• [Exercise brief]:
Check every line of the data below for the word "Microsoft". Copy the ones that have it.

- Opening Delimiter -

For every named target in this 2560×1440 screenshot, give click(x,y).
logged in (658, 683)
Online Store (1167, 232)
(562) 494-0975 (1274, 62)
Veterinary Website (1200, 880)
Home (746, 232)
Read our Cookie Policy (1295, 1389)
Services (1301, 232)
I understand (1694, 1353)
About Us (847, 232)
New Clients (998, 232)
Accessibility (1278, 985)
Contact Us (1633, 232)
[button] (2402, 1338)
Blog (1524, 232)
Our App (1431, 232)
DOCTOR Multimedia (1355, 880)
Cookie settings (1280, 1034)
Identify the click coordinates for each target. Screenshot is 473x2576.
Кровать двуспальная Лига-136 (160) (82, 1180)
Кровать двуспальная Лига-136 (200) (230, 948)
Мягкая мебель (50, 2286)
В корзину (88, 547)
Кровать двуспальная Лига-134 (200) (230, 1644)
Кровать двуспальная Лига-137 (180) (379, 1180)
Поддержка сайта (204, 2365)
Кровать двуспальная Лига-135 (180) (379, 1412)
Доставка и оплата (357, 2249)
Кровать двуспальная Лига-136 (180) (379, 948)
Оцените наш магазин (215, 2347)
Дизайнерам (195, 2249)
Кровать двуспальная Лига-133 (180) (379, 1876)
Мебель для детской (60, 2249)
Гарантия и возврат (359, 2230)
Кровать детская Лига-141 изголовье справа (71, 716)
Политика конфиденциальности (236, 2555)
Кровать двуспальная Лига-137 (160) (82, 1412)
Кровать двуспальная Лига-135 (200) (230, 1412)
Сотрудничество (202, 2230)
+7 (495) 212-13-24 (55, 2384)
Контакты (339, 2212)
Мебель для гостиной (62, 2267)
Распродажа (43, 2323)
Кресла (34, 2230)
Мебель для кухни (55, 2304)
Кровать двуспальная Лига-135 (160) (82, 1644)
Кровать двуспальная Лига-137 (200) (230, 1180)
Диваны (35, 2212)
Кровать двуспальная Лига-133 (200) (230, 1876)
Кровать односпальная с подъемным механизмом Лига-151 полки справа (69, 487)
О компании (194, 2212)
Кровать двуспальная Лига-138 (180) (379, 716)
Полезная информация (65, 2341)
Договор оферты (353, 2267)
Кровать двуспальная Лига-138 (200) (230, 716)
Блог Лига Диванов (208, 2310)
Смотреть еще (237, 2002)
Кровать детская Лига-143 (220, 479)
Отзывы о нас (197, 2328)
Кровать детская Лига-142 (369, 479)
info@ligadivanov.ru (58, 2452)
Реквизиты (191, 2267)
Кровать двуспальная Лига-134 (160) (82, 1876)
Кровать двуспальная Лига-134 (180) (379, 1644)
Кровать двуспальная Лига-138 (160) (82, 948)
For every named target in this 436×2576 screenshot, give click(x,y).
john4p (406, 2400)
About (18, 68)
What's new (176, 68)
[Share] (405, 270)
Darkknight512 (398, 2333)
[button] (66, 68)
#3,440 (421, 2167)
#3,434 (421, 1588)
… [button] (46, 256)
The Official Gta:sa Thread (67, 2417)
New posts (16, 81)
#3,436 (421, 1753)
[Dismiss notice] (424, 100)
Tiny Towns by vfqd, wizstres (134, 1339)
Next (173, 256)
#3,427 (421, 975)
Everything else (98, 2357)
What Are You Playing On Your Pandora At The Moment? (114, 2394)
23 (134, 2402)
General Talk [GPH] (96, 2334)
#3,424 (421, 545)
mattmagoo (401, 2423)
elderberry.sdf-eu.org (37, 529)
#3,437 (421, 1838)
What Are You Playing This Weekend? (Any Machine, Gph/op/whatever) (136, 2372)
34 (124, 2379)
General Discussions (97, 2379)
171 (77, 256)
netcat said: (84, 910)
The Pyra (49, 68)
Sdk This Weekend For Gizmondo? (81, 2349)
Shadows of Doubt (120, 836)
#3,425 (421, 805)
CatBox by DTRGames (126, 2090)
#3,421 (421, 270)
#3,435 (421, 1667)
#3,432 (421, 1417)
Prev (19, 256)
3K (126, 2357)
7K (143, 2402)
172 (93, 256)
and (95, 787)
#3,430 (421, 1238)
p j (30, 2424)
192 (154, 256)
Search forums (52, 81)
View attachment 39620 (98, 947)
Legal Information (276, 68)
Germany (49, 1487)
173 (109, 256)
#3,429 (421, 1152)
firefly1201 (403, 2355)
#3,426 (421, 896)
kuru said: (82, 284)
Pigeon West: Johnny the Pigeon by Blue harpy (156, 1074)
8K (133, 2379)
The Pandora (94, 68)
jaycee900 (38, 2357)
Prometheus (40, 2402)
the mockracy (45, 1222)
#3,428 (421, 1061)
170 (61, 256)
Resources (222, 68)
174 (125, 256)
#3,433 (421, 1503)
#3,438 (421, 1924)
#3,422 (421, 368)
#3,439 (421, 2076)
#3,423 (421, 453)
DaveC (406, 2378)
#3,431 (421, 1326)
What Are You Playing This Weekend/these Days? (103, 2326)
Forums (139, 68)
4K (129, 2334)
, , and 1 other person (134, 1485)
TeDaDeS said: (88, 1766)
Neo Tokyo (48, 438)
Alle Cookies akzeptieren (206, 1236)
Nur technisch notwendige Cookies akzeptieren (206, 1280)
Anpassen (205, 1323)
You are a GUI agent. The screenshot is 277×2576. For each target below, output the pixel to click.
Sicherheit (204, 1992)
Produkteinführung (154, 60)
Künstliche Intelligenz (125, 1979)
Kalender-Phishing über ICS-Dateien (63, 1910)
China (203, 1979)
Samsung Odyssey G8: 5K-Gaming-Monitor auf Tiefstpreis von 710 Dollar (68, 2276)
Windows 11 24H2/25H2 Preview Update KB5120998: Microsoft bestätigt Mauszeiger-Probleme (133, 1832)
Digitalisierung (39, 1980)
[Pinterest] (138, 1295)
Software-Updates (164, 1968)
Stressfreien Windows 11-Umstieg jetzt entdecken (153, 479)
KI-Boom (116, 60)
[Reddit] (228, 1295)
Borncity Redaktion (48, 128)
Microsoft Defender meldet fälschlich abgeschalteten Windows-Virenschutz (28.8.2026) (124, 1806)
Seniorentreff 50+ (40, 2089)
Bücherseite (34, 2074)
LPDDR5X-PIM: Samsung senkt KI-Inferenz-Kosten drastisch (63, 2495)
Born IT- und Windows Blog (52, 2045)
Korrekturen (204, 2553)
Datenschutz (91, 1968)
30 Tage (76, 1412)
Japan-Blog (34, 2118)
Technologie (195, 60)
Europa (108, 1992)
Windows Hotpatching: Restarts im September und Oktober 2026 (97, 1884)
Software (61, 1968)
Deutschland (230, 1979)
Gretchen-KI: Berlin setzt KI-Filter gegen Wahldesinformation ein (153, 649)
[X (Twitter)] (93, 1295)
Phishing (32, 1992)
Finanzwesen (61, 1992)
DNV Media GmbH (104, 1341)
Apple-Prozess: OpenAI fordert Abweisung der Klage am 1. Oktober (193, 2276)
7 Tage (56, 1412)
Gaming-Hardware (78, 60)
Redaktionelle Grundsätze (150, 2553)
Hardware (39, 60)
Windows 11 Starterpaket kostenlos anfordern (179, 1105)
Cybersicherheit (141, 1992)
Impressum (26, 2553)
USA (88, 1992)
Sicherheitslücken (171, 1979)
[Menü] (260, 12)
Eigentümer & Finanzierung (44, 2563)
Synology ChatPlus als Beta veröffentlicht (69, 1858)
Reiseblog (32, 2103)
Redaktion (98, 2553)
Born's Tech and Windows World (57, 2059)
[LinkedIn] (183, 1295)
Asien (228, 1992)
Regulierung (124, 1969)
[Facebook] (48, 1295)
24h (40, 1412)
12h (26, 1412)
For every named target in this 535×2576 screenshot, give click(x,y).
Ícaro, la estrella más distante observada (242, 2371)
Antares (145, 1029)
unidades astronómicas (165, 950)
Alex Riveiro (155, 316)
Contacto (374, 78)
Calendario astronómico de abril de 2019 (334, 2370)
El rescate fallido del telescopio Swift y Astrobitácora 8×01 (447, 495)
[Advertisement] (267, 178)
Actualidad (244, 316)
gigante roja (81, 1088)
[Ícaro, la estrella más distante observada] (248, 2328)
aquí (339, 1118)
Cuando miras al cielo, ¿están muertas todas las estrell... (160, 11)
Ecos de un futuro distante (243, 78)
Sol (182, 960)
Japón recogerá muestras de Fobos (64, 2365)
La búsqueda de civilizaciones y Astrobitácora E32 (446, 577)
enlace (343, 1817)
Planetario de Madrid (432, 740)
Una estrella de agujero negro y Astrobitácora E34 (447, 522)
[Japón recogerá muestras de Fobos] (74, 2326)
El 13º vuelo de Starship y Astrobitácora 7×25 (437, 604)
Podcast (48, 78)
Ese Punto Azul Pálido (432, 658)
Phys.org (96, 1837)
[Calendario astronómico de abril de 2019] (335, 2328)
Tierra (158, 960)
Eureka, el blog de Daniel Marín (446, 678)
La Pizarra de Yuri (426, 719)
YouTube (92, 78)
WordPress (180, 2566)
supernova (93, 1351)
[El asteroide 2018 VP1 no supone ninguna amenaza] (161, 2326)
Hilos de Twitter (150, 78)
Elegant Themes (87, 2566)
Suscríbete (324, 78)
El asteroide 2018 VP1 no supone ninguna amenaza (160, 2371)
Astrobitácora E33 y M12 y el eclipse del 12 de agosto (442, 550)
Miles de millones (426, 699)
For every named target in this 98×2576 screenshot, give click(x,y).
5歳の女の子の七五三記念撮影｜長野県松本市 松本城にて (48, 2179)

- Closing Delimiter -

• [Reply to the exercise]:
Windows 11 24H2/25H2 Preview Update KB5120998: Microsoft bestätigt Mauszeiger-Probleme (133, 1832)
Microsoft Defender meldet fälschlich abgeschalteten Windows-Virenschutz (28.8.2026) (124, 1806)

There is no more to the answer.